Texto -
..............................

Hijo de la cuentista Inés Arredondo y del poeta Tomás Segovia, Francisco Segovia (ciudad de México, 1958) percibió tempranamente que debía administrar su rica —y no menos asfixiante— herencia no a la manera de los escritores románticos obsesionados por la singularidad del artista, sino como aquellos músicos felizmente resignados a ser un eslabón más en una familia de artesanos. Por ello es el oficio, entendido como dominio de una técnica y como trabajo bien hecho, la característica más notoria de Francisco Segovia. Ese oficio se expresa mejor en sus ensayos que en sus cuentos y poemas, como si la crítica fuese la estancia más apropiada para llevar a cabo ese diálogo con las familias literarias (la propia y las ajenas) que lo caracteriza.
Sin alardear, con los escrúpulos del artesano antes que con la jactancia del heredero de un linaje literario, Francisco Segovia ha ido publicando, a lo largo de los últimos veinte años, varios libros de ensayos. Algunos de los textos de Francisco Segovia permanecen muy cerca de mi corazón de lector. Es natural que así sea, pues es en la obra de los autores de nuestra propia generación donde encontramos a menudo ese álbum que asocia la educación sentimental con la formación intelectual. En ese orden, entre Ocho notas (1984) y SobreEscribir (2002), pasando por Retrato hablado (1996) e Invitación al mito (2001), he leído notables páginas suyas, como las dedicadas a Elias Canetti, a Cesare Pavese, a la epopeya de Gilgamesh y, en fin, a la historia literaria y a la morfología mitológica de los vampiros y otros monstruos. A esa última clasificación pertenece Jorge Cuesta: la cicatriz en el espejo, el más extenso y personal de los ensayos de Francisco Segovia.

..............................

Datos proporcionados -
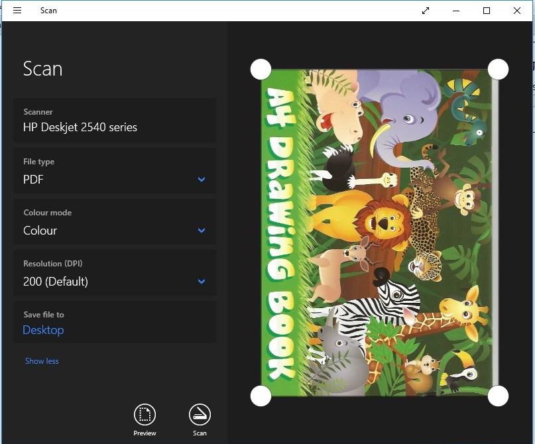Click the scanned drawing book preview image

..............................

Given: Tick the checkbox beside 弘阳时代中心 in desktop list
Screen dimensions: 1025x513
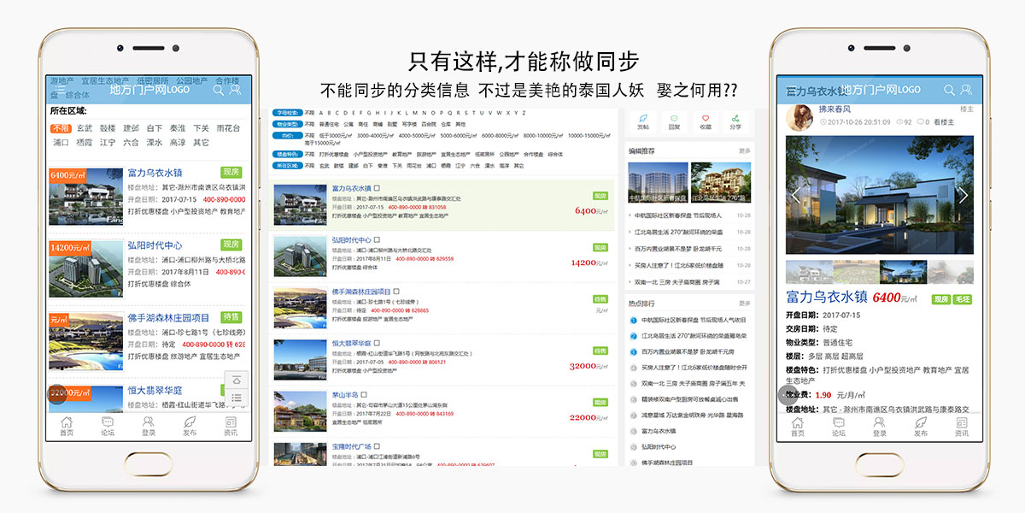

..............................

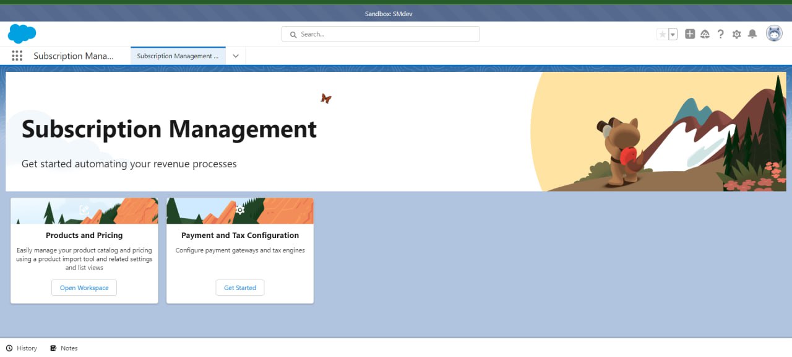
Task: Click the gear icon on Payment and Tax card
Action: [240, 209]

..............................

Qué se pide - Extrae sin cambios del texto sobre Francisco Segovia el fragmento comprendido entre "Hijo de la cuentista" y "que lo caracteriza.", ambos incluidos.

Respuesta del ejercicio -
Hijo de la cuentista Inés Arredondo y del poeta Tomás Segovia, Francisco Segovia (ciudad de México, 1958) percibió tempranamente que debía administrar su rica —y no menos asfixiante— herencia no a la manera de los escritores románticos obsesionados por la singularidad del artista, sino como aquellos músicos felizmente resignados a ser un eslabón más en una familia de artesanos. Por ello es el oficio, entendido como dominio de una técnica y como trabajo bien hecho, la característica más notoria de Francisco Segovia. Ese oficio se expresa mejor en sus ensayos que en sus cuentos y poemas, como si la crítica fuese la estancia más apropiada para llevar a cabo ese diálogo con las familias literarias (la propia y las ajenas) que lo caracteriza.